I believe this is due to ViewState, but I'm not sure why the class attribute is not saved, so when the user returns to the page, it is restored. Is there something I'm missing here, or some simple way to guarantee the behavior I want? Thanks!
Edit: Here is the button event handler code:
protected void RedirectToResults(int searchEnum, string resultPage) { ShowContainer(searchEnum); Response.Redirect(resultPage + this.webParams.getAllVariablesString(null)); } protected void ShowContainer(int searchContainerToShow) { if (searchContainerToShow < 0 || searchContainerToShow > SearchContainers.Count || SearchContainers.Count == 0) return;
RedirectToResults() is called from the actual button event enumerator representing the selected search bar and the URL of the results page. SearchContainers is a dictionary matching an integer with a search div. The important code is the last line, in which I update the selected search container with the "active" search class, and not with the disabled one (which I assign to another div (s))
Additional update: I struggled with this problem for the last couple of days. I could get the following code to work (in page_load):
Response.AppendHeader("Cache-Control", "no-cache, no-store, must-revalidate"); // HTTP 1.1. Response.AppendHeader("Pragma", "no-cache"); // HTTP 1.0. Response.AppendHeader("Expires", "0"); // Proxies.
But this is really not a solution, since everything else that is cached correctly is lost, which leaves me worse than when I started. Everything else, apparently, is preserved well, itβs just a diva class that makes me struggle.

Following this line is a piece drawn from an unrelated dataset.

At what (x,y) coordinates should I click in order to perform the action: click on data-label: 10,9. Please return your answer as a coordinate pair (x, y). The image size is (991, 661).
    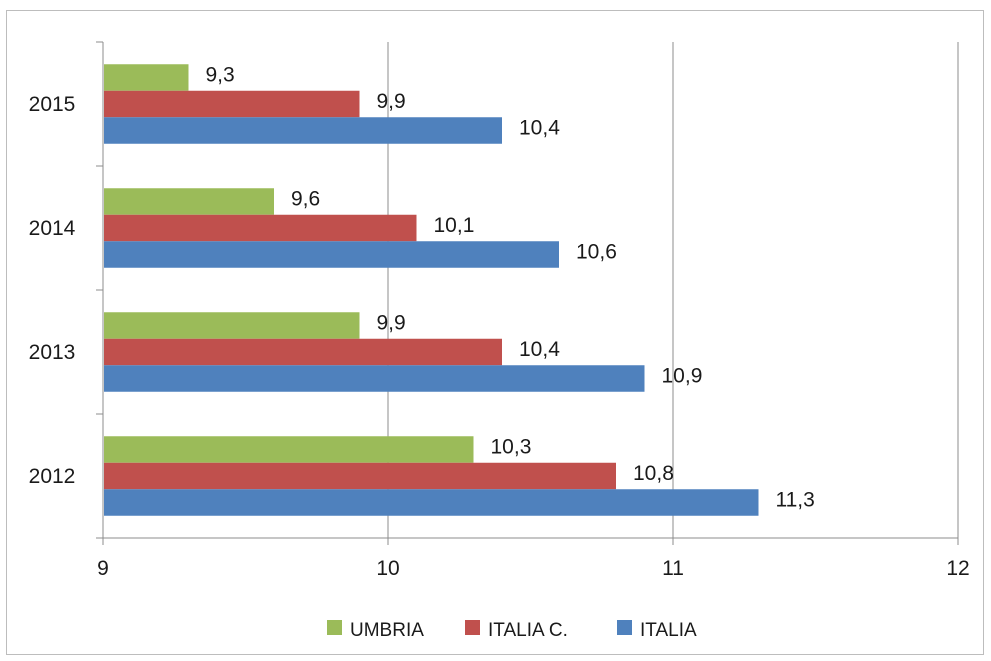
    Looking at the image, I should click on (682, 376).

Edit: I just want to update this for anyone who comes across this. Although I believe that there is a solution here to set the page cacheability to force the browser to refuse feedback, I could not get it to work 100% with all browsers (basically Firefox gave me seizures, which is a documented error). I believe the cookie solution will work, but I felt that it could be a little more complicated than necessary, just trying to keep the state of the div pair.
What I ended up was to associate the div class with the state of its correlation switch (there are switches next to the div that allow users a more intuitive way to enable search bars). I noticed that these switches retained the correct controlled value when the back button was used, so I could guarantee that they would indicate that the div was turned on correctly. Therefore, in JavaScript onload, I check which switch is enabled, and then change the classes of the search div accordingly. This is a pretty big hack, but it works 100% in all browsers and takes only about 10 lines of JavaScript.